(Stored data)

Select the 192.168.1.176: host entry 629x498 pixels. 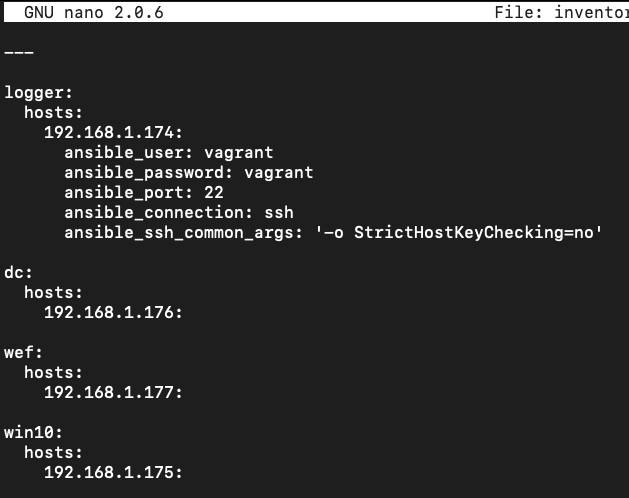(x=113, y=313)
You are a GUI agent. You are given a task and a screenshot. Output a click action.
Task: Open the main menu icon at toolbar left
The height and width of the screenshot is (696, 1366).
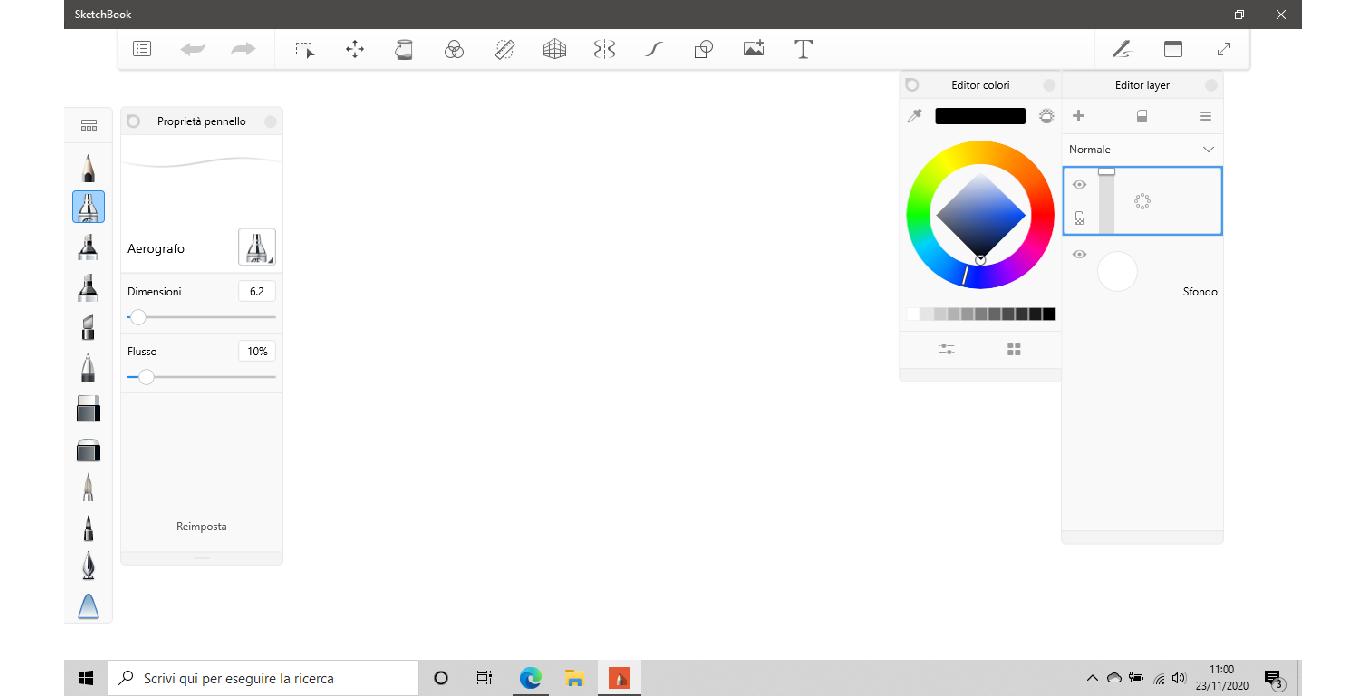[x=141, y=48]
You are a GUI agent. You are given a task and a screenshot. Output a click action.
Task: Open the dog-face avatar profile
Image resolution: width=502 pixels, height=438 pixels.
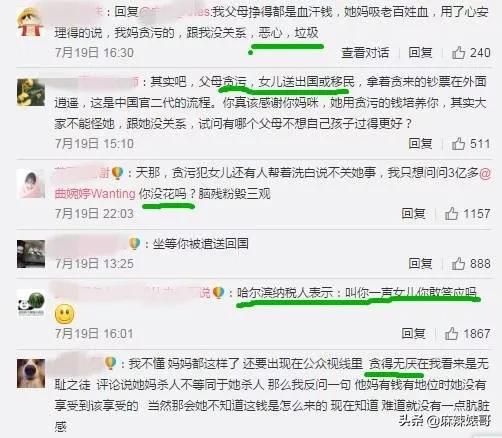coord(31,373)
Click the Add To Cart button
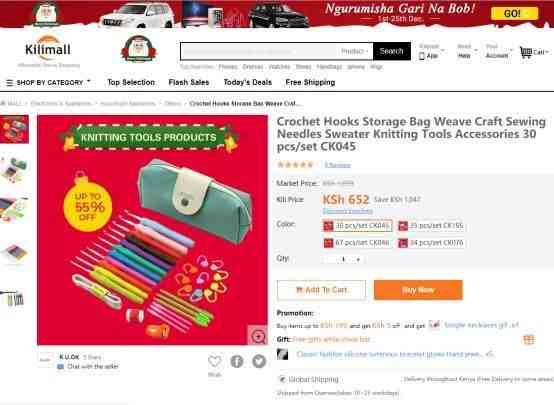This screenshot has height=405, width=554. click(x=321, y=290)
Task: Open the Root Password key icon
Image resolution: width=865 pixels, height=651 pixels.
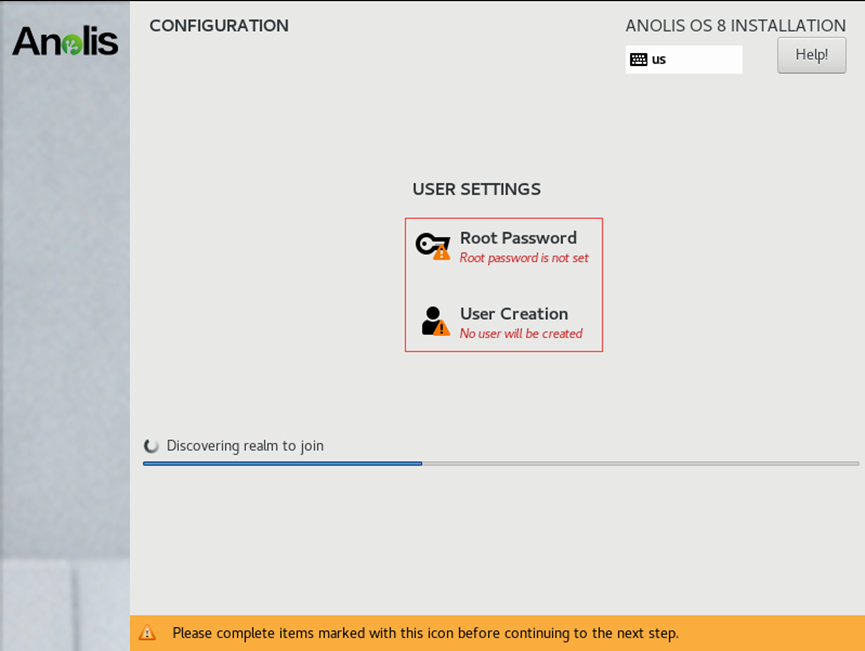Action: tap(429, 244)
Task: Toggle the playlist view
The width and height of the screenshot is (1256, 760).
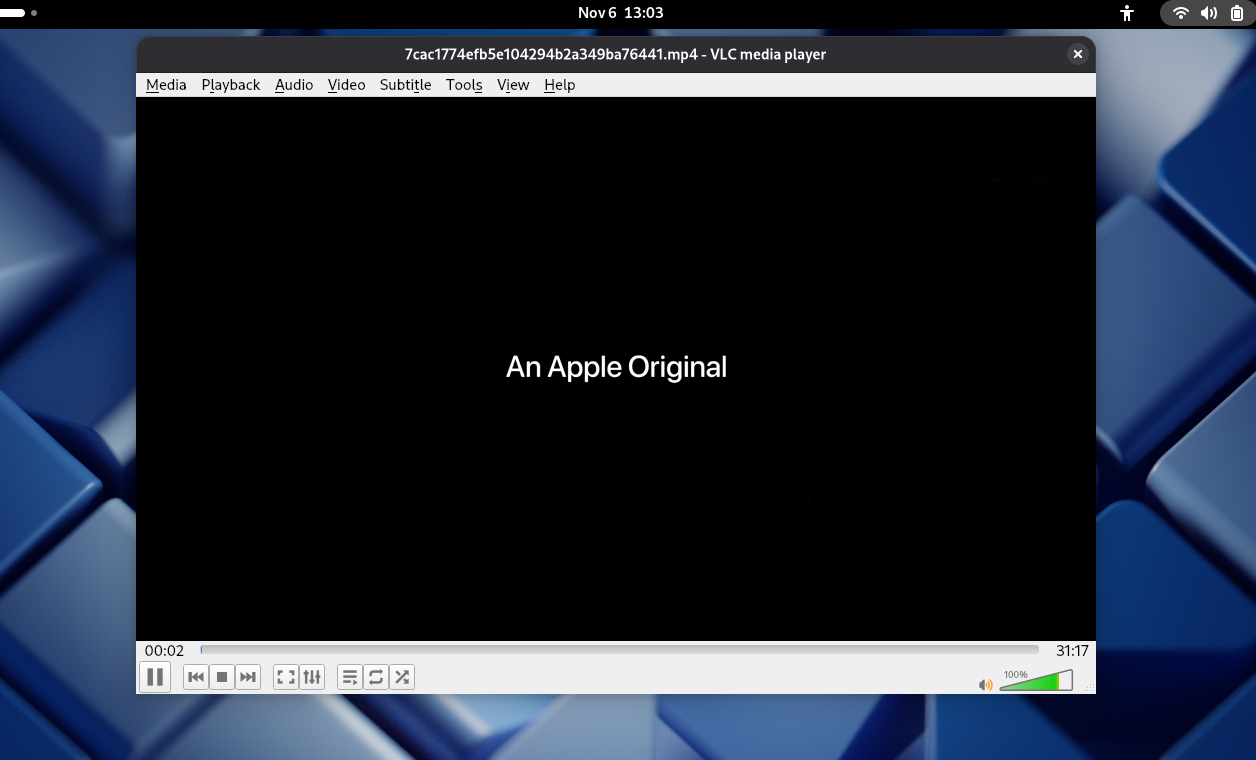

**Exercise brief:**
Some lines above hold the word "Open". Copy all of them.

**Output of the exercise:**
Task: Open the main menu icon at toolbar left
Task: Open the dog-face avatar profile
Task: Open the Root Password key icon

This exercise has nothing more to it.